En büyük yalanlar ilim ve tarih diye zannettiklerimizde olur. Tarihin akışında ilme olan güvenin ve ilmin saygınlığının arkasına sığınarak nice büyük yalanlar konuşulmakta ve yazılmaktadır. Şüphe uyandırmadan ilim diye, belge ve bilgi diye yutturulan nice sahtekarlıklar vardır. Yani en büyük tahribatlar ve en kolay istismarlar ilim alanında yaşanmaktadır. Zira günlük hayatımızda en büyük yalanların dedikodu masalarında konuşulduğunu zannederiz. Oysaki durum asla böyle değildir. İşte paleolitik Taş Devri… İşte evrim teorisi… Bunlar baştan sona kadar yalanlarla ve sahtekarlıklarla doludur. Paleolitik sanal dönemlerin tanımlamaları da baştan başa yalan ve düzmece bilgilerden oluşmaktadır.
Taş Devri zihniyetine göre kainat çok ezelden kendiliğinden bir rastlantı ile tesadüfen oluşmuş. Nedeni ise bilinmiyormuş. Bu oluşumlar neticesinde yine bir rastlantı sonucu tesadüfen insan denen bir mahluk meydana gelmiş. O zamanlar bu mahluka taş kafa denilmesi tam da bir gerçekliği ifade ediyormuş. 2 milyon yıl öncesinden başlayarak 12 bin yıl öncesine kadar uzanan bir insanlık hayatı varmış. Bu çağlara Taş Devri veya Yontma Taş Devri deniliyormuş. Sonrasında da yalanlarla cilalanmış Cilalı
Taş Devri nöbeti devralmış. Sıra sıra devirler gelip geçiyormuş. Oturmasını, konuşmasını, yazmasını, yemesini ve içmesini bilmeyen vahşi mi vahşi bir insan türü söz konusuymuş. İlkel insan, giyinmesini ve kuşanmasını da hiç bilmeden yaşayıp gidiyormuş. Avlaya avlaya, taşları yonta yonta beceri kazanıyormuş. Akli melekeleri, duyguları, duyuları ve düşünceleri hiç gelişmemiş. Nerde akşam orda sabah bir hayat sürüp gidiyormuş. Bu mahluk, kaba saba hayvani bir yaratık gibi bir şeymiş. Daldan dala atlıyormuş, taştan taşa zıplayıp duruyormuş. Arada bir maymunlara benzemesinden ötürü kuyruk sallamayı da ihmal etmiyormuş. İsmi de ”homo habilis” imiş. Eşrefi mahluk olan insana ne büyük iftiralar yapılmış meğer… Ne acı ki bu büyük iftiralar bugün ilim diye bilinmektedir.

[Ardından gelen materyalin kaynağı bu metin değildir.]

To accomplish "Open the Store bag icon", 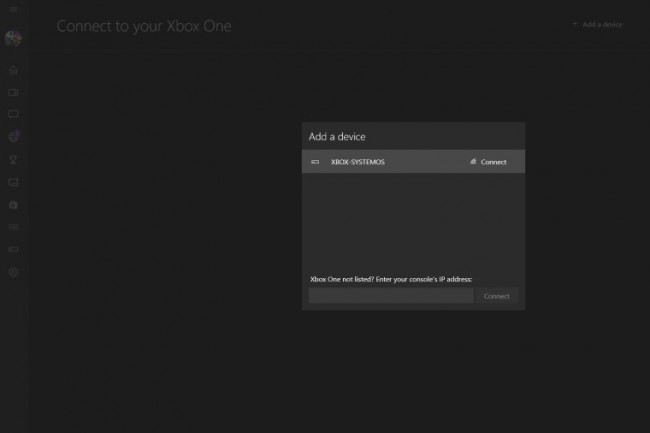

Aslında paleolitik çağın varlığını iddia edenlerin tarif ettikleri insan modeli kendi suretlerinde yansımaktadır. Zamane taş devri müdavimleri hem bugün ve hem tarihin her döneminde taş devrini resmen yaşamaktadır. Ne yazık ki katrilyon yıl geçse de ilkel taş devrinin günümüzdeki müdavimleri teknoloji nereye varırsa varsın aynısı ile aramızda dolaşması söz konusudur. Çünkü bunlarda akıl yok, fikir yok, kalb yok, analitik düşünce yok, tefekkür yok, gönül yok, saygı yok, merhamet yok, sevgi yok, ahlak yoktur. Kısacası bunların insanlıkları yoktur. Ortada sadece insan görüntüsünde meymenetsiz suretlerden oluşan suratlar vardır. Çizdikleri paleolitik resimlerin anlamlarının terkibi ile kendi kimlikleri aynileşmektedir.
“Biz onlara, “Aşağılık maymunlar olun” demiştik. Biz bunu, hem onu görenlere, hem de sonra geleceklere bir ibret kıldık..” (Bakara Süresi 65. ve 66. Ayetler)
Paleolitik taş devirleri, okullarda, kitaplarda ve defterlerde uzun uzun yazılıyormuş. Fosil fosil yapma resimler bu devirlerin sözde ispatını yapıyormuş. İnsanlığın atasının sözde hayat hikayesi en ince ayrıntısına kadar biliniyormuş. Maymunlar, bu zihniyeti taşıyanlardan memnun, bu karanlık zihniyeti taşıyanlar da maymunlardan memnunmuş. Değişimler, dönüşümler tek tek anlatılıyormuş. İster inanın ister inanmayın, bu yaratıkların maymunluktan kurtularak adam olması için milyonlarca yıl geçmesi gerekiyormuş… Oysa ilk insanda kalem, bilgi, isimler, lisan ve diğer büyük emanetler söz konusudur. İnsan tarihin her döneminde akıl, izan ve irade sahibidir.
“Ve Âdem’e bütün isimleri öğretti. Sonra bunları meleklere gösterip “Sözünüzde doğru iseniz şunların isimlerini bana söyleyin” dedi. Seni tenzih ederiz! Bize öğrettiğinden başka hiçbir bilgimiz yoktur. En kâmil ilim ve hikmet sahibi şüphesiz sensin” cevabını verdiler. Ey Âdem! Bunların isimlerini onlara bildir” dedi. Onlara bunların isimlerini bildirince de “Size ben göklerin ve yerin gizlisini kesinlikle bilirim; yine sizin açıkladığınızı da gizlediğinizi de bilirim demedim mi!” buyurdu.” (Bakara Süresi 31, 32, 33. Ayetler)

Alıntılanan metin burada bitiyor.